È questo il dibattito da affrontare il 2 Giugno, il giorno della Festa della Repubblica. Se il risultato delle europee certificherà che la maggioranza del parlamento, quella che vuole stravolgere il sistema democratico con la tesi eversiva di un cambio di regime, non è maggioranza nel paese, e cioè non è maggioranza assoluta, degli aventi diritto al voto – come nel referendum che nel ‘46 decise fra Repubblica e monarchia – si pone il tema dello scioglimento delle camere: ai partiti, e a chi ha la responsabilità della garanzia dell’equilibro democratico del paese.

In un parlamento si possono occupare i banchi del governo, si può sventolare la Costituzione, ma sono gesti simbolici, senza effetti.

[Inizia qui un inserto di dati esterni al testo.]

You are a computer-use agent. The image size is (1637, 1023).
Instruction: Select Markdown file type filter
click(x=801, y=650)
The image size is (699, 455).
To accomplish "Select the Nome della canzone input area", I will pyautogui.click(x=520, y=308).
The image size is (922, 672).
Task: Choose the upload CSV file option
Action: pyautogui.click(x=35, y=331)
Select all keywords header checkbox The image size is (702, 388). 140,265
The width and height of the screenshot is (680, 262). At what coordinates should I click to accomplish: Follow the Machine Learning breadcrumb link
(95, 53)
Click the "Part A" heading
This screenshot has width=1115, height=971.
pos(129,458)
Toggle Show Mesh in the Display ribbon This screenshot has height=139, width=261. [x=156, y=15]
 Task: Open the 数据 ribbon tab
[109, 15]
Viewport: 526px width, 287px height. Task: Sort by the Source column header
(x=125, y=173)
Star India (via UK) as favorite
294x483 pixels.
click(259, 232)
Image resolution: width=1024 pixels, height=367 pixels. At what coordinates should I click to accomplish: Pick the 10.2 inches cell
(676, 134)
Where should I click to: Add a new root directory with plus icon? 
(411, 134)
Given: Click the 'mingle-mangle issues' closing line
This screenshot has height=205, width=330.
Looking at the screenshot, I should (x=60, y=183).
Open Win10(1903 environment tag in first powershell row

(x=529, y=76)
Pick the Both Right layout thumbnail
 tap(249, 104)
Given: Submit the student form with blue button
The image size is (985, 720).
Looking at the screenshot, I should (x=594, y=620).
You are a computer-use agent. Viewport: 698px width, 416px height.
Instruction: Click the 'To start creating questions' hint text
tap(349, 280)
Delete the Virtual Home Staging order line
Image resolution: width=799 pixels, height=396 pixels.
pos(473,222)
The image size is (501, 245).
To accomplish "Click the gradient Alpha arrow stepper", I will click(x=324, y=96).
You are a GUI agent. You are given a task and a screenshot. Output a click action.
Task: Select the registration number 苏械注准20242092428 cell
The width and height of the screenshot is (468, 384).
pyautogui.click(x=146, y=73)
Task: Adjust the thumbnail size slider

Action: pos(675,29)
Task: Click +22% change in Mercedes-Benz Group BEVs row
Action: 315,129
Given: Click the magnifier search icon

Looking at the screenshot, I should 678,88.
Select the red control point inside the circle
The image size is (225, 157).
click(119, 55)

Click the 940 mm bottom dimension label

Bisogna invece porre con decisione il problema di tornare a un giudizio popolare: perché la pietra costituzionale e la pietra di inciampo della memoria debbono essere i riferimenti di noi tutti. E soprattutto chi è il garante della Costituzione.

Questo mio discorso segue il monito che il 25 Aprile ha lanciato il presidente della Repubblica: la nostra democrazia, ha detto, è costata non solo a noi, il sangue, le lotte, il coraggio di un intero popolo; ma anche ai 350mila morti giovani di altri paesi che sono nei nostri cimiteri, che hanno speso la vita per noi. Abbiamo un impegno sovranazionale di solidarietà con chi ci ha aiutato. Un impegno nella difesa delle nostre istituzioni democratiche. Che essi hanno compiuto. Che oggi noi non possiamo tradire.